[Start of Attachment]

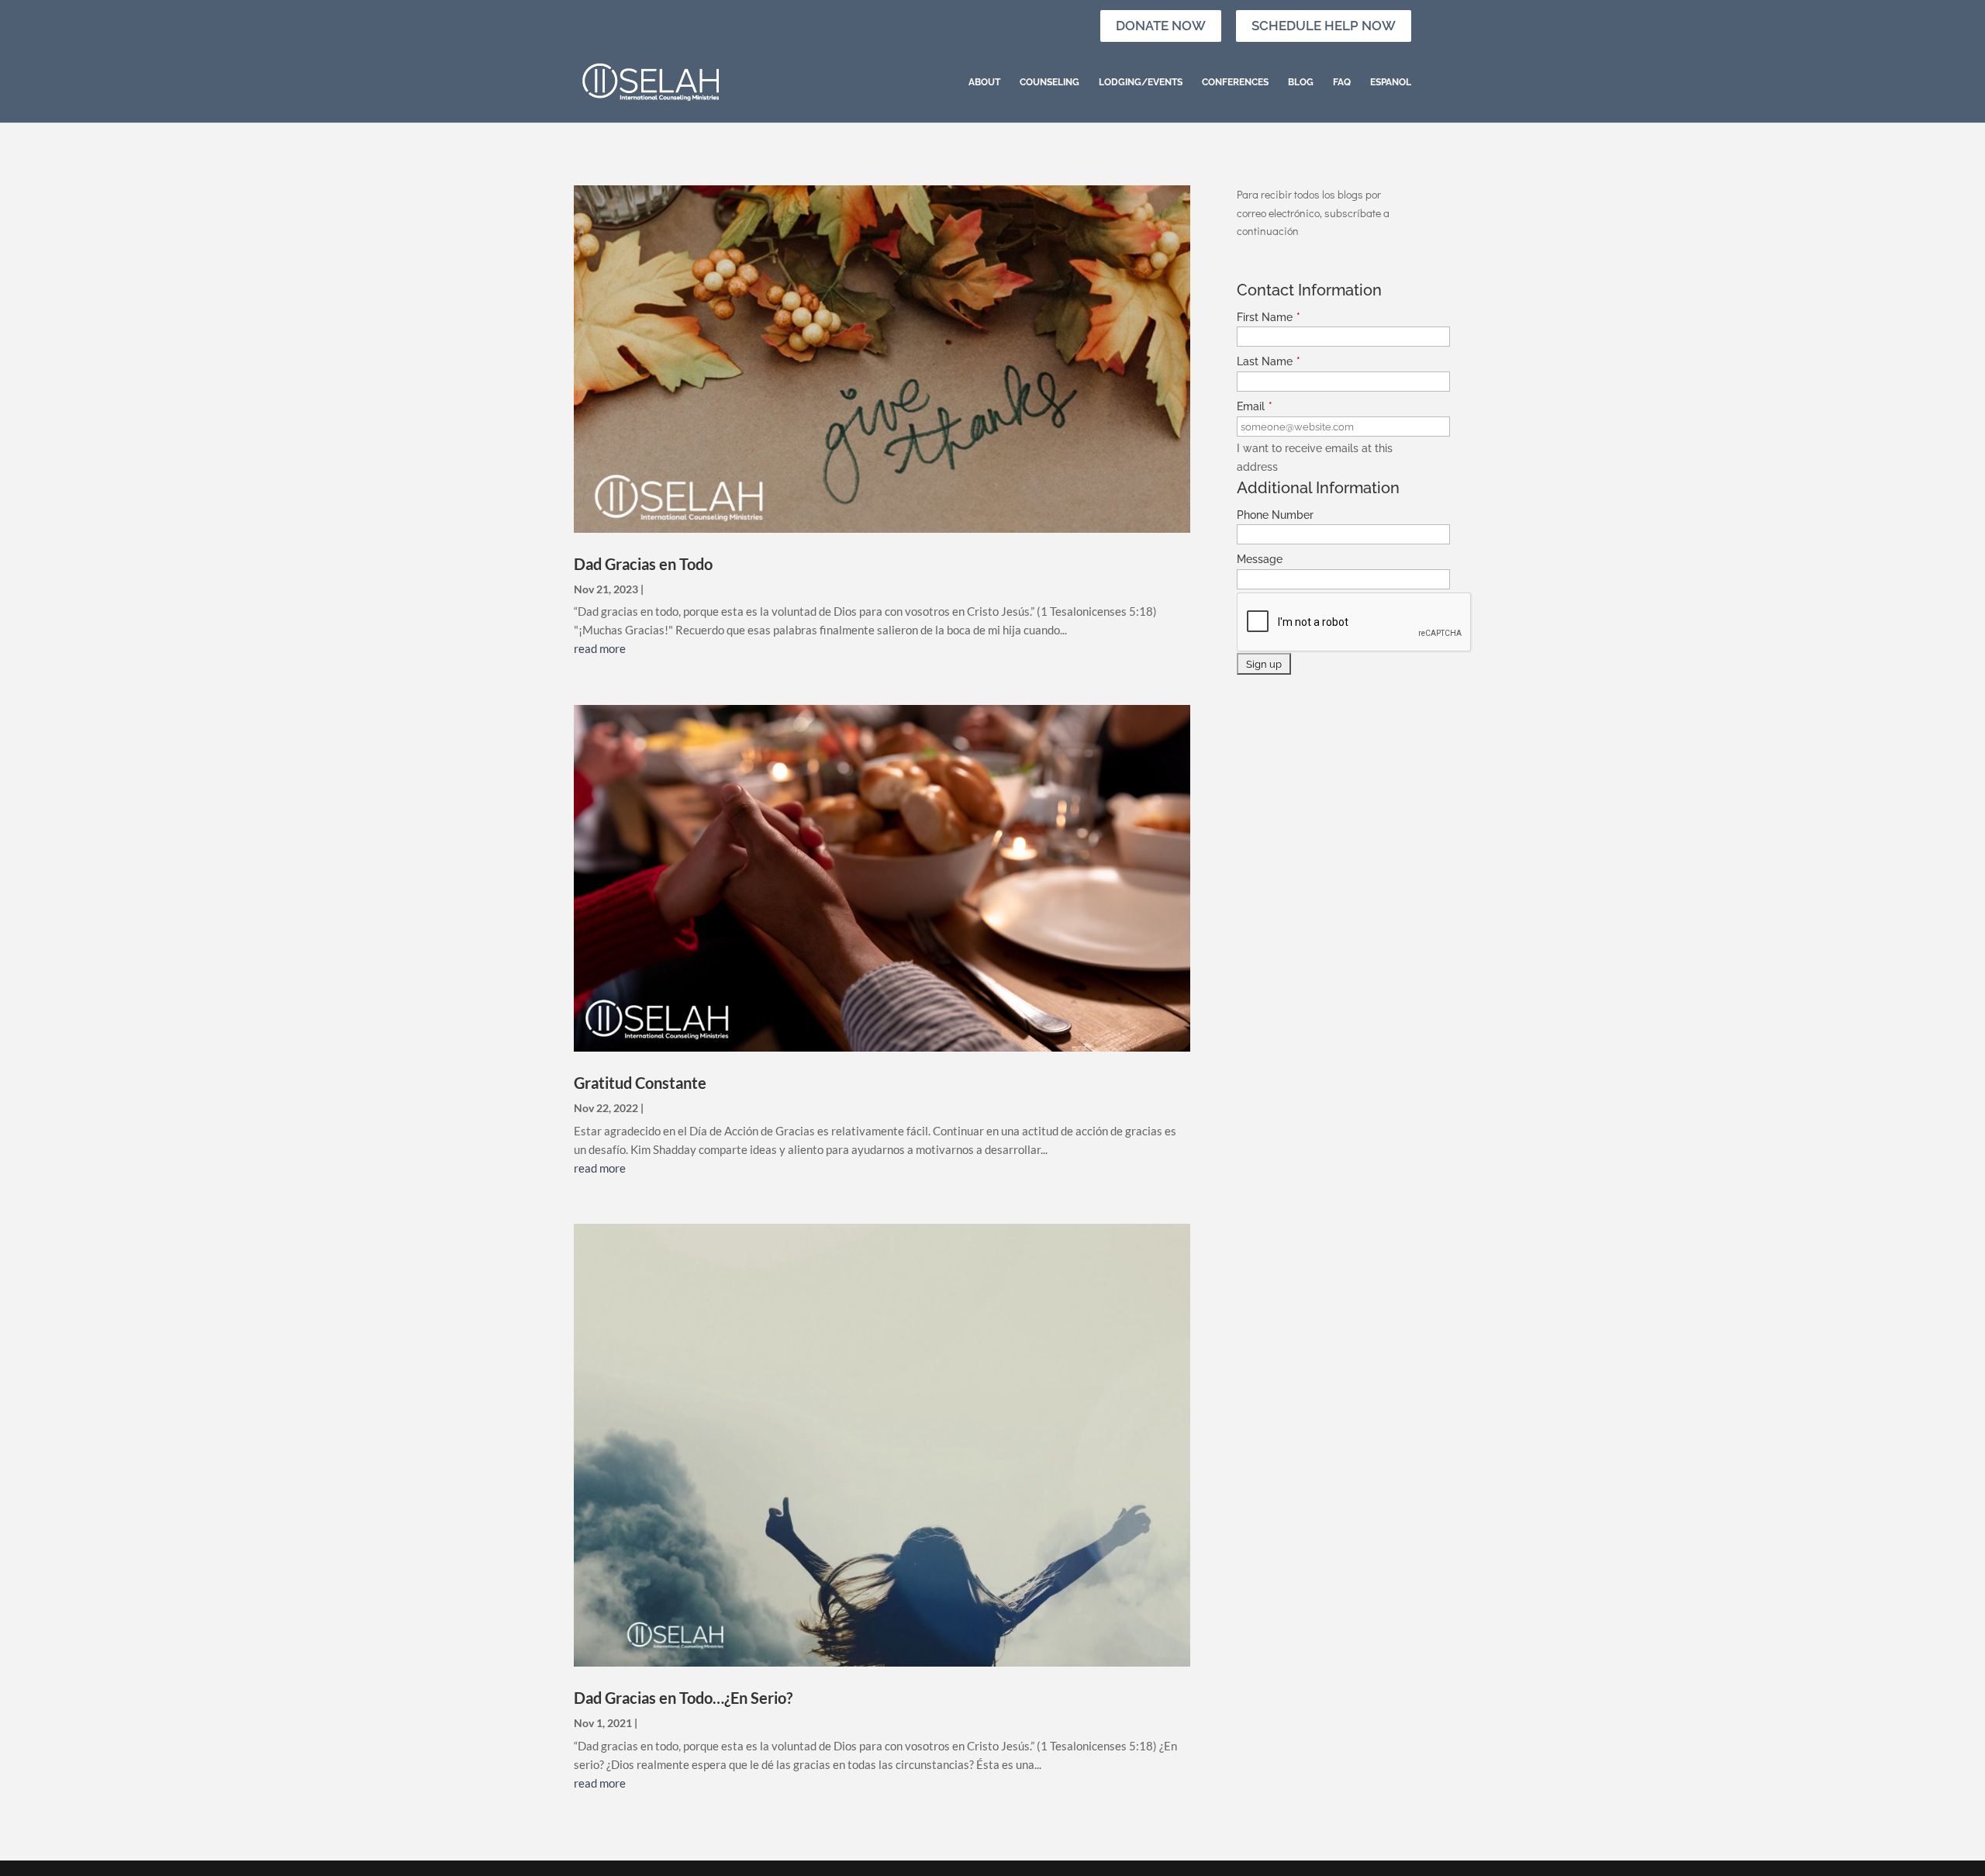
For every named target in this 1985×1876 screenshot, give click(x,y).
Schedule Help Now (1323, 25)
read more (600, 648)
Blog (1301, 82)
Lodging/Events (1140, 82)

[End of Attachment]

WORK TASK ▸ What the records say must be written out exactly, with none of their pictures.

RESPONSE TO THIS TASK ▸
For every named target in this 1985×1876 screenshot, give click(x,y).
Schedule Help Now (1323, 25)
read more (600, 648)
Blog (1301, 82)
Lodging/Events (1140, 82)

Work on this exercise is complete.